Visitando questa mostra possiamo conoscere non solo i mezzi di trasporto, il porto di partenza e quelli di arrivo, ma vedere i ceppi per polsi e caviglie, gli strumenti di tortura, i diari di bordo, le rotte adottate, i contratti di assicurazione, quelli di vendita e di acquisto: da essi risulta che tra il XVIII e XIX secolo circa la metà del traffico negriero intrapreso da armatori francesi fece capo a Nantes, l’altro diviso tra Bordeaux, le Havre e la Rochelle.
Dunque Nantes che pure ha un suo posto nella storia per l’editto con il quale Enrico IV dava libertà di culto ai protestanti, guadagnò un primato nella tratta degli schiavi. Gli anni della memoria, questo il titolo della mostra aperta fino a febbraio, è dunque una sorta di autocoscienza collettiva svolta dalla città nei confronti della sua storia ed è molto istruttivo seguire le vicende di alcune di queste famiglie di armatori.

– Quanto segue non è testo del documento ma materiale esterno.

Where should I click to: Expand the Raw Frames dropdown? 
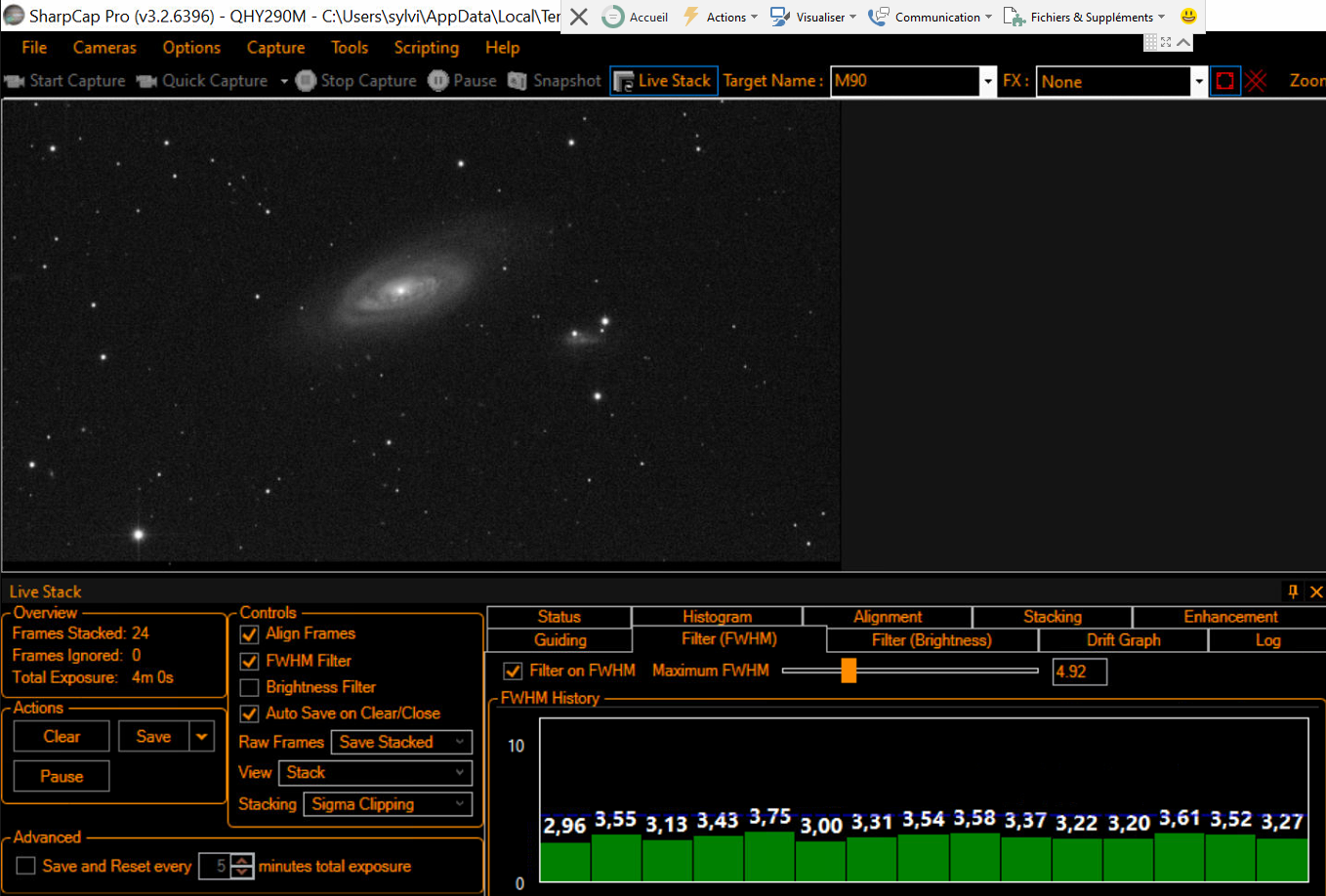pos(401,743)
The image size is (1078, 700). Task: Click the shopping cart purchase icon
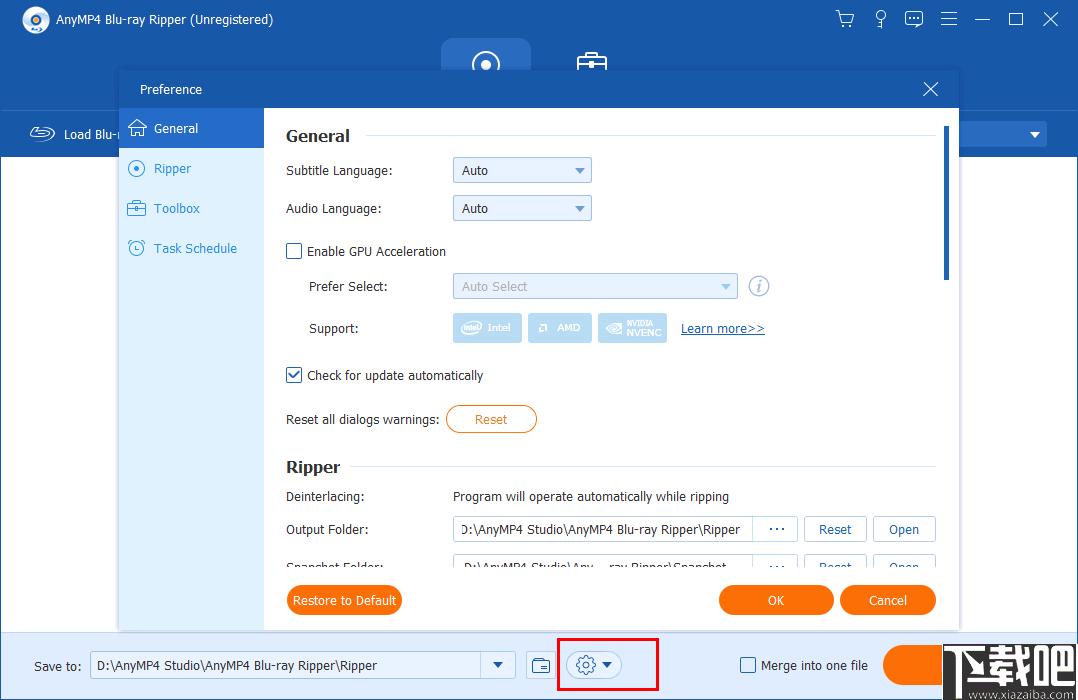845,19
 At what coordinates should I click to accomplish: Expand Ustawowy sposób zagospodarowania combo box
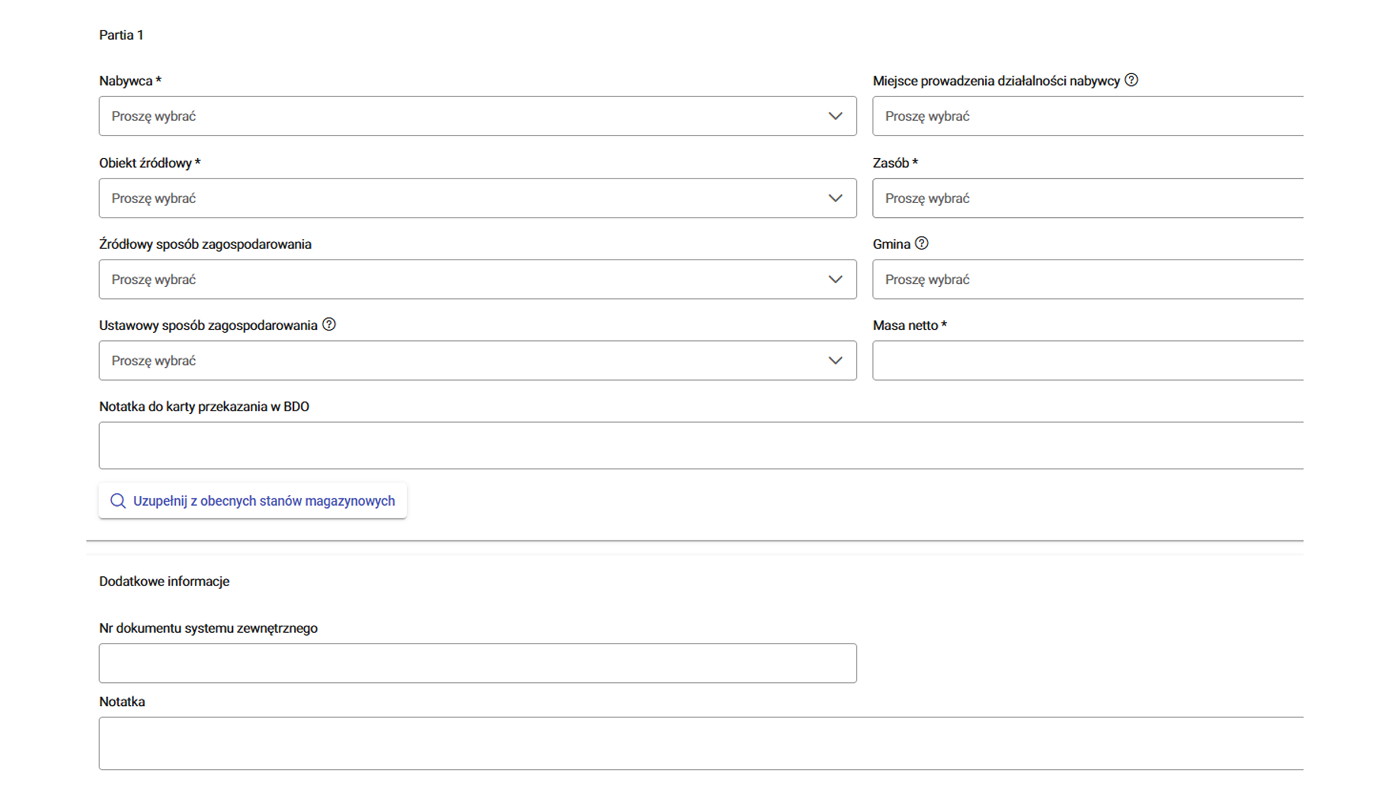460,360
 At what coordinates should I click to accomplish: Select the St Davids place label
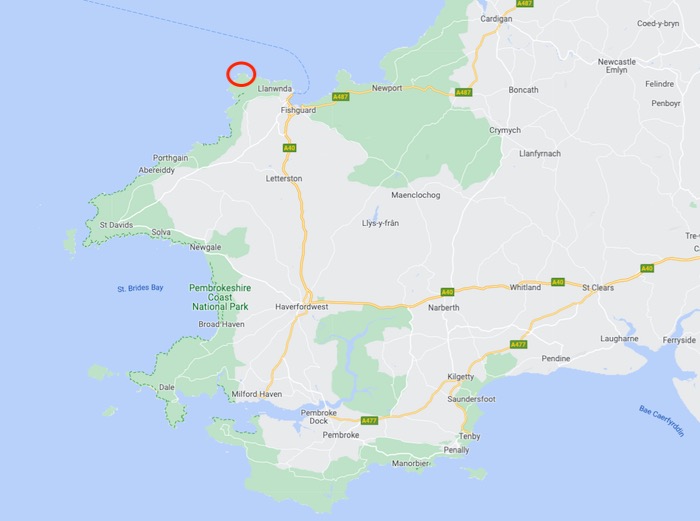pyautogui.click(x=116, y=225)
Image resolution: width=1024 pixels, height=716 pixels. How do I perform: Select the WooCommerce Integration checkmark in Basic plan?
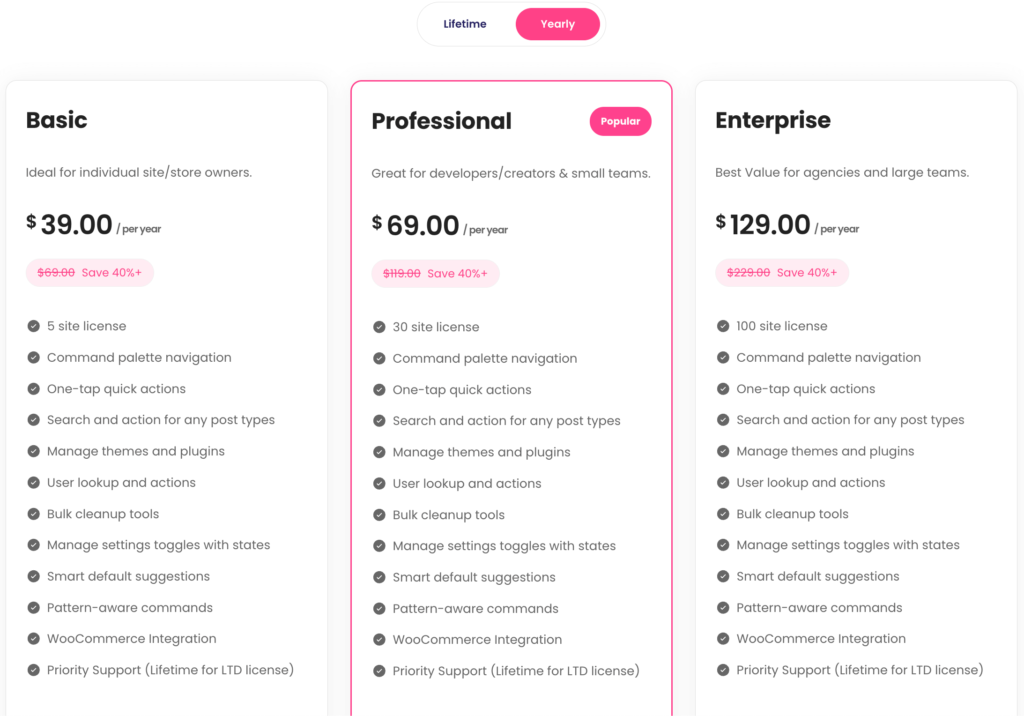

Caso esemplare quello di Guillaume Grou che nel corso di una decina d’anni considerati tra i più fruttuosi per questo commercio – tra il 1730 ed il 1740 – accumulò enormi ricchezze: dagli anni venti fino al 1761 la sua famiglia allestì cinquanta spedizioni negriere e il patriarca prima di morire volle salvarsi l’anima e lasciò una fortuna all’Ospedale di Nantes per gli orfanelli. L’HotelGrou è ancora oggi una delle più eleganti dimore dell’Isola Feydeau: nella piazza della Petite-Hollande si affaccia il piano nobile con dieci stanze, servizi e nove domestici.
Nel corso della Rivoluzione francese quello della schiavitù fu un tema scottante, ma solo il 4 febbraio del 1794 la Convenzione l’abolì in tutte le colonie francesi. I traffici di fatto continuarono: d’altronde Napoleone nel 1802 inviò truppe a San Domingo per ristabilire il potere francese dopo una rivolta e, con esso, la schiavitù che rimase operante fino a metà secolo.
L’iconografia che illustra questo dibattito è di per sé significativa dei diversi e persino opposti sentimenti che si confrontano: Nantes, per meglio dire la vicina Angers, diede pure i natali all’Abate Gregoire che dal 1981 riposa nel Panthéon a Parigi assieme a Monge e ai Condorcet, per essere stato uno dei più convinti assertori durante la Convenzione dell’abolizione della schiavitù. Il busto severo scolpito da David d’Angers ci ammonisce, alla fine di questo itinerario, che il secolo dei Lumi ha soffitte buie e sordide.